The smartest move for real-estate developers is to continue investing in cities that have many transportation options available to their potential tenants.
TDM Takeaway Transit-oriented development, the foundation upon which transportation demand management rests, benefits the community and real-estate developers. This makes partnerships between developers and planners possible.
And growing cities need to embrace transit-oriented development to remain competitive.
Those are the findings of a recent report that explores 10 major cities (Mexico City, Manhattan, Los Angeles, Chicago, Toronto, Washington D.C., Miami, Atlanta, Boston, and San Francisco) experiencing rapid population growth. Most commercial and residential development in these places has been transit oriented.

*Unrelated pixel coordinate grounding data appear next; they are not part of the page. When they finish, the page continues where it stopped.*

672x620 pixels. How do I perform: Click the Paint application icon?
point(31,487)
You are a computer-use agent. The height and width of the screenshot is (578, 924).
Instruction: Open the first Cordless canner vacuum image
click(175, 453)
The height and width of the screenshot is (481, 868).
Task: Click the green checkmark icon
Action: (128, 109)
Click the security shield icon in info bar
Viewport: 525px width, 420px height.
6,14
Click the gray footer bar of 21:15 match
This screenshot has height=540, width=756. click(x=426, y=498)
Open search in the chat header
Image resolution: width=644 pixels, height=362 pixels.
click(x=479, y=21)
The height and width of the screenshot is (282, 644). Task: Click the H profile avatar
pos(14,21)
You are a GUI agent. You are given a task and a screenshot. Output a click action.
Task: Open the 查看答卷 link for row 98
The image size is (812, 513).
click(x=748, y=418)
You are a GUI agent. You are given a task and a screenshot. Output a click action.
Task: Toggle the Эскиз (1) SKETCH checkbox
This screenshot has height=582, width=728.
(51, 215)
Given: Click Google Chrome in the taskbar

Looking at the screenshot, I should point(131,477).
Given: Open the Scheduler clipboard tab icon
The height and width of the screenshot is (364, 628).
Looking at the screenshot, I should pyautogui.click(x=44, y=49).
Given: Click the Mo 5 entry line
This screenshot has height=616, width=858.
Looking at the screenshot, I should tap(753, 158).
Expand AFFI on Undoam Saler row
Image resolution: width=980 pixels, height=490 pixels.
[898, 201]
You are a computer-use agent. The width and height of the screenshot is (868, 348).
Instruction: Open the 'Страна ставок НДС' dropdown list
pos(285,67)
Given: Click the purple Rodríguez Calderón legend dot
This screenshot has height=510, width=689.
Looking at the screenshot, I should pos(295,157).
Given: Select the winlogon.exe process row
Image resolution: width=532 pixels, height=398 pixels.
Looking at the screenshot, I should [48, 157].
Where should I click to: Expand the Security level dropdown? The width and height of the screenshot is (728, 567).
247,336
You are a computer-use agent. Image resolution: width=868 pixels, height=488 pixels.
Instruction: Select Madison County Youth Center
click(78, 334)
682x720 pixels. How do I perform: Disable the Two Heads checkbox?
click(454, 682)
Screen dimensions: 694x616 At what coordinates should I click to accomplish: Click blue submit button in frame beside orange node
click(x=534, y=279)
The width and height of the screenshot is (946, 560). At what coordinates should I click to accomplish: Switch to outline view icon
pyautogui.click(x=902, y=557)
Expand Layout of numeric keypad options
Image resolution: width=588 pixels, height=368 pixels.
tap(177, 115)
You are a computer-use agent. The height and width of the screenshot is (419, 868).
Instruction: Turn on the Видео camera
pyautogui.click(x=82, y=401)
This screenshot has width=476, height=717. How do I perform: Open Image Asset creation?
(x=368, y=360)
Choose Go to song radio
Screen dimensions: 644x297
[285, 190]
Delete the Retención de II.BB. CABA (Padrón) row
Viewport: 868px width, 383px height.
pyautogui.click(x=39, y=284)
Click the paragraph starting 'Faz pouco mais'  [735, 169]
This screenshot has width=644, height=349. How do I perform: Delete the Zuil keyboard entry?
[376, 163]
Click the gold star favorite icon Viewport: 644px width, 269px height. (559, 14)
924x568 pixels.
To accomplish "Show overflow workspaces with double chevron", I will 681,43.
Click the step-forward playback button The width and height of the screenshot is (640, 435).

Underlying the report is the fact that Americans are moving back to the urban core in significant numbers, led by Millennials, who have a distinct generational preference for transit-oriented, walkable urban places.
Businesses, too, are choosing to locate in the central cities in greater numbers, eager to gain a comptitive advantage by capturing this population of potential employees and consumers.
This migration means that growing cities are faced with more traffic congestion and longer commutes. To mitigate these problems, and for cities to remain competitive, the report’s authors say, cities should invest in transit and transit-oriented development.
The report is authored by Cushman and Wakefield, a real-estate services firm “delivering integrated solutions to landlords, tenants, and investors.”
The report acknowledges increased construction costs associated with building TOD, mostly infrastructure improvements and higher land costs.
The report finds, too, a value premium associated with TOD: 10 to 25 percent for most markets, with the exception of Manhattan and San Francisco, where almost all development is TOD.
Washington D.C. in particular has a significant value premium associated with walkable and transit-adjacent properties: The report quotes a 2011 Washington Metropolitan Area Transit Authority (WMATA) study showing that the value of real estate within a half mile of a Metro station comprises 28 percent of the area’s total.
While the report is focused on 10 markets in particular, its authors say the “transit-oriented development phenomenon is playing out in markets around the globe.”
It’s not just the urban core that’s seeing growth, either. Expansion is also taking place, according to the report, “in suburban markets that have good transit and/or have embraced the live-work-play model.”